Jérôme Lasserre Capdeville : « Cette souplesse dans l'octroi de découverts sous 30 jours va disparaître. À partir du 20 novembre 2026, même ces découverts donneront lieu à une analyse de la solvabilité de l'usager, c'est-à-dire que la banque va devoir demander des justificatifs concernant ses revenus, son patrimoine et ses charges récurrentes.
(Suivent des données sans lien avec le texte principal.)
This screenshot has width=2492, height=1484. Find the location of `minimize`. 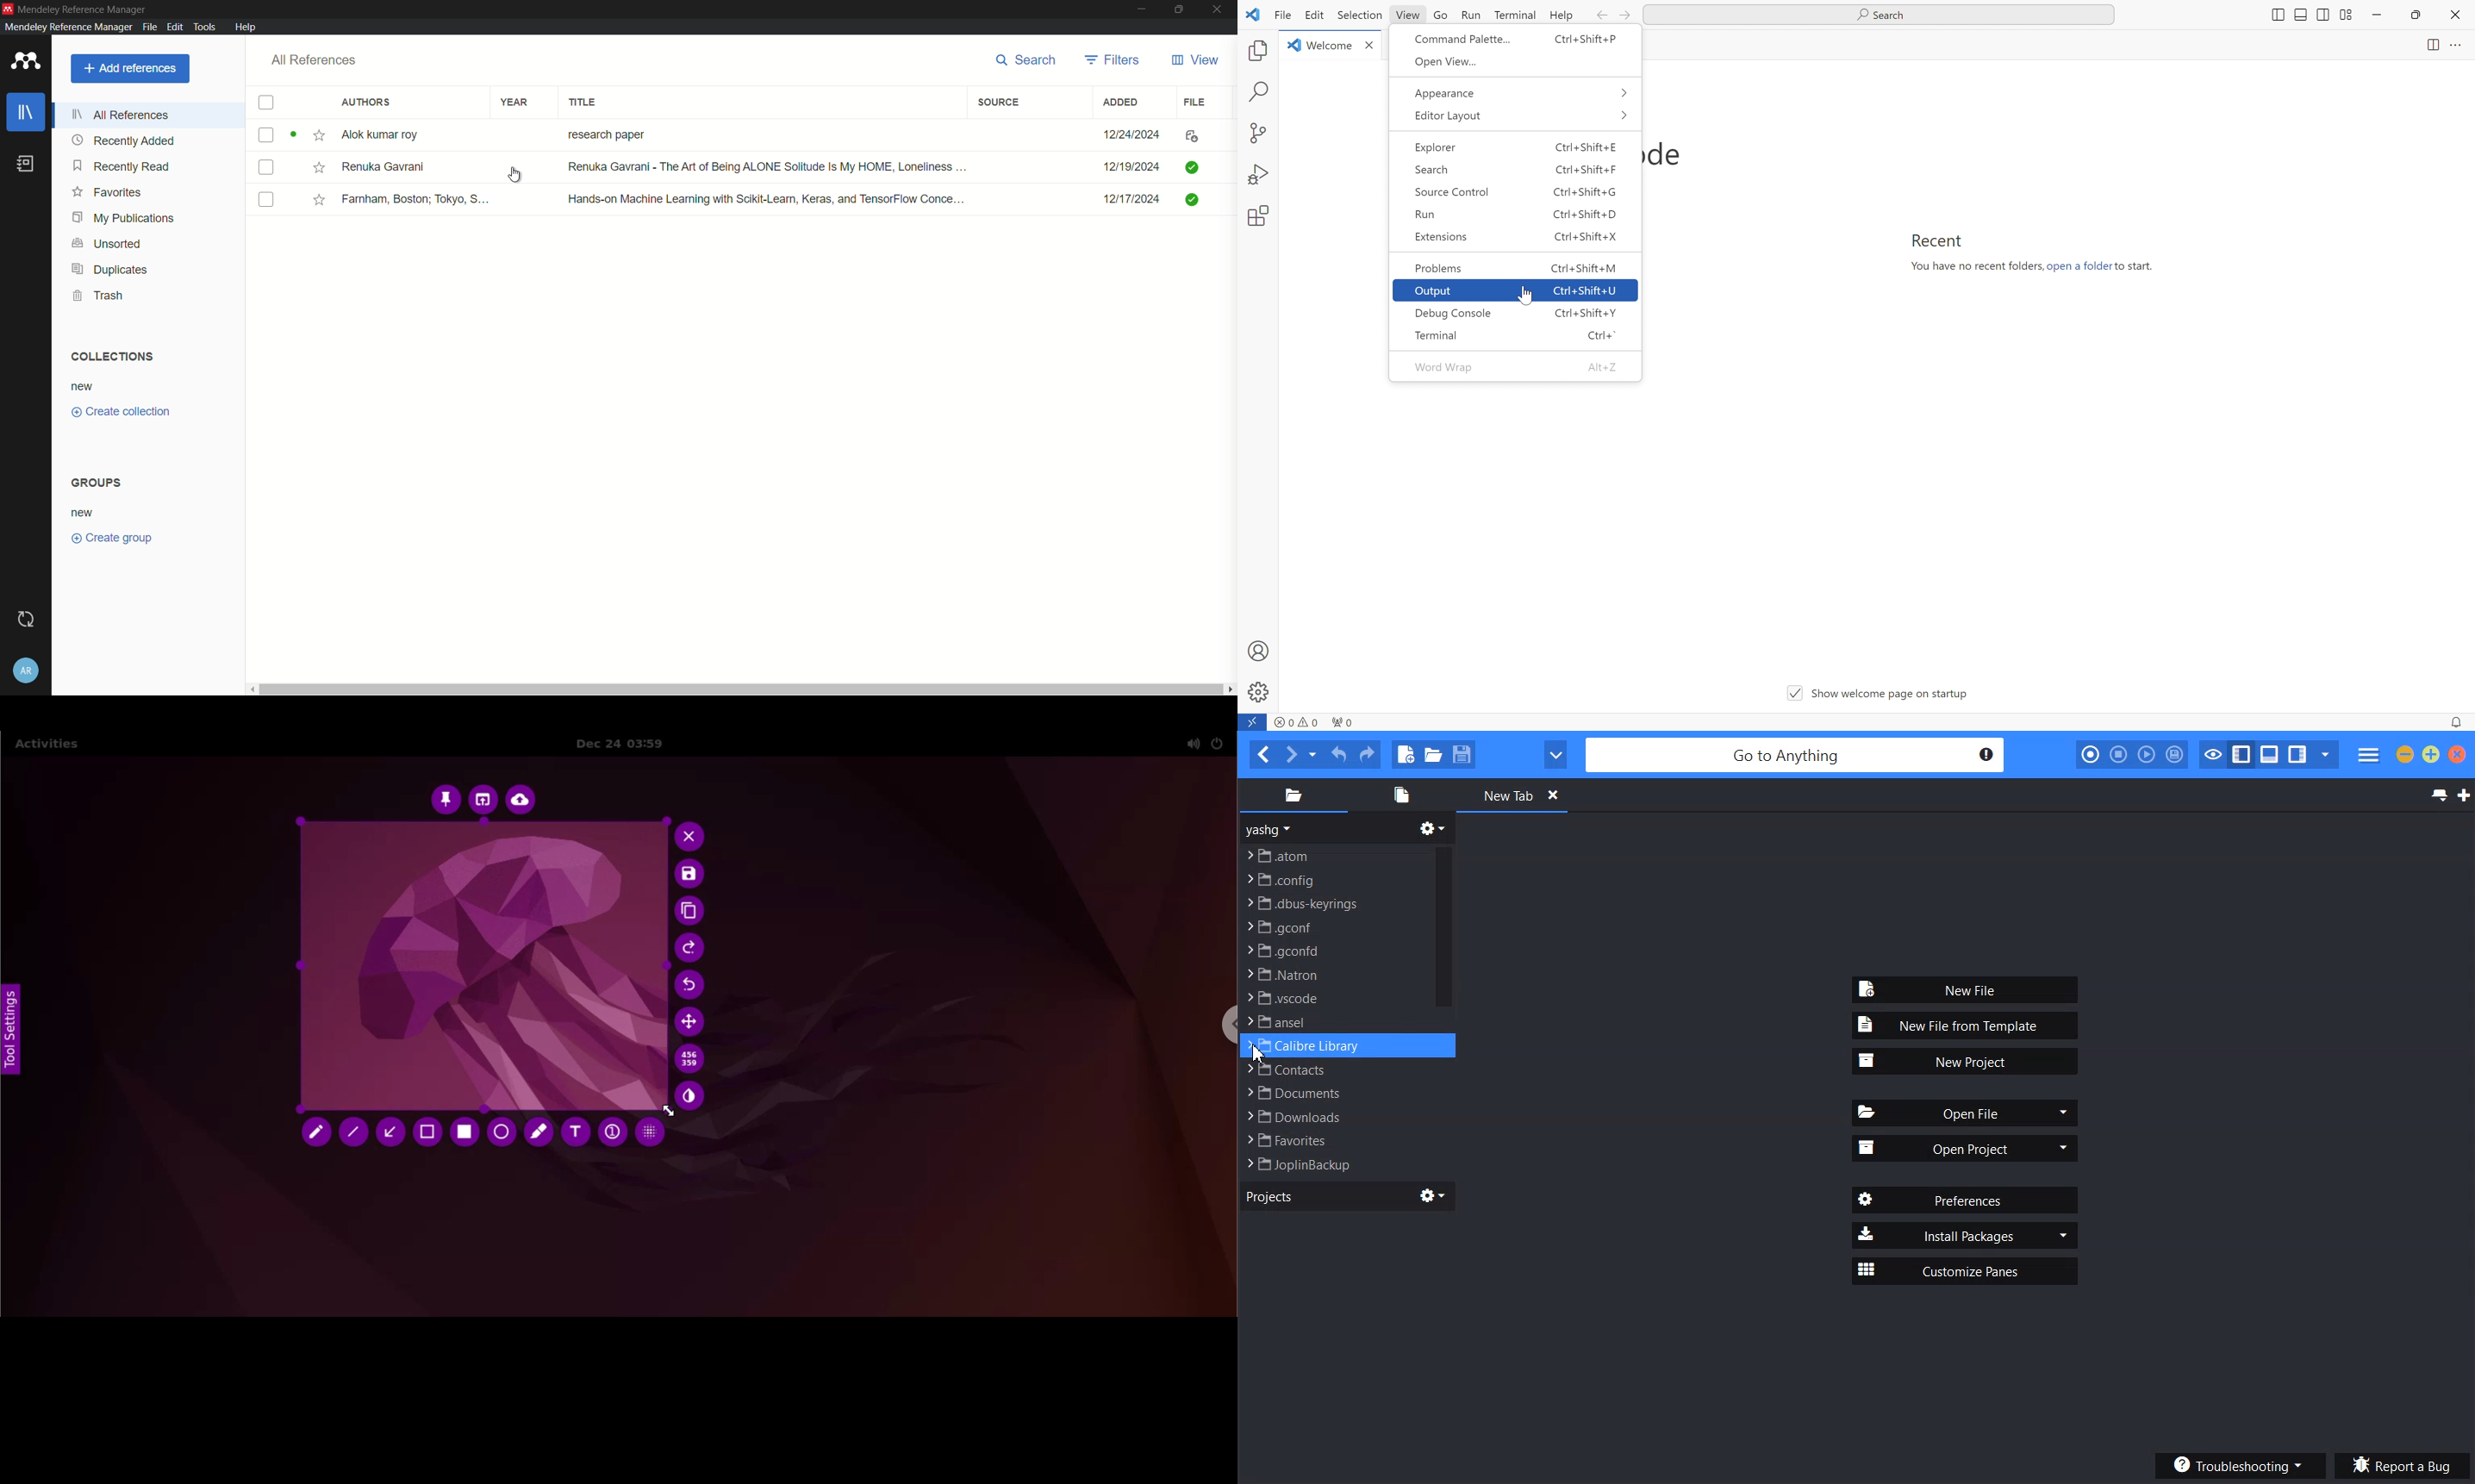

minimize is located at coordinates (1140, 10).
De surcroît, si l'autorisation de découvert demandée est supérieure ou égale à 200 euros (et c'est le plus souvent le cas, semble-t-il), il y aura en plus une consultation du FICP. »

Quelles seront, selon vous, les conséquences pratiques de cette évolution pour les usagers ?

Jérôme Lasserre Capdeville : « Les personnes qui ont besoin de ces crédits sous 30 jours sont, à mon sens, celles qui ont le plus de difficultés à boucler leurs fins de mois, en raison d'une situation budgétaire délicate. Donc, au terme de l'analyse de solvabilité, elles risqueront de recevoir une réponse négative de la part de leur banque, avec le risque d'aggraver encore leurs difficultés. Il est à craindre que le nombre de clients financièrement fragiles, aujourd'hui de 4,3 millions de personnes, augmente encore. »

« Il est à craindre que le nombre de clients financièrement fragiles, aujourd'hui de 4,3 millions de personnes, augmente encore »

L'usage du découvert autorisé par les personnes en difficultés financières ne présente-t-il pas des effets pervers ? Certains spécialistes du sujet estiment que cela éloigne les usagers concernés des dispositifs qui pourraient les aider, comme l'offre bancaire destinée à la clientèle fragile, qui permet notamment de bénéficier d'un plafonnement des frais d'incidents, ou même la procédure de surendettement ?

Jérôme Lasserre Capdeville : « Si l'objectif est de contraindre ces personnes à entrer dans le droit chemin, je pense, à titre personnel, que durcir l'accès à l'autorisation de découvert remboursable sous 30 jours n'est pas le bon angle d'attaque. En revanche, je suis beaucoup plus favorable à une autre évolution que personne n'a encore constatée : c'est la modification de l'article L. 133-17 du Code de la consommation. Aujourd'hui, il résulte d'une lecture a contrario du dernier alinéa de cette disposition légale que, pour les demandes de prêts personnels d'un montant inférieur ou égal à 3 000 euros effectuées sur un lieu de vente ou à distance, le prêteur n'est pas tenu de vérifier, à l'aide de justificatifs, les éléments fournis par l'emprunteur concernant ses ressources, ses charges et ses crédits en cours. Voilà qui permet de rapidement s'endetter ! Il suffit ainsi d'aller sur internet, de demander, par exemple, 2 000 euros et d'annoncer 6 000 euros de salaire par mois pour être sûr d'obtenir son crédit... Or, l'article 20 de l'ordonnance du 3 septembre 2025 modifie cet article L. 312-17 afin que son régime s'additionne à celui de l'article L. 312-16 relatif à l'analyse de la solvabilité. Dit autrement, pour ces petits crédits (dont le taux d'intérêt peut aller jusqu'à 23% !), l'établissement prêteur ne pourra plus les accorder sans avoir étudié préalablement la situation du demandeur de crédits à la vue de justificatifs utiles. Je trouve, pour ma part, cette évolution très positive. Je la préfère à celle concernant les autorisations de découvert de 300 ou 400 euros, qui permettent de boucler les fins de mois. »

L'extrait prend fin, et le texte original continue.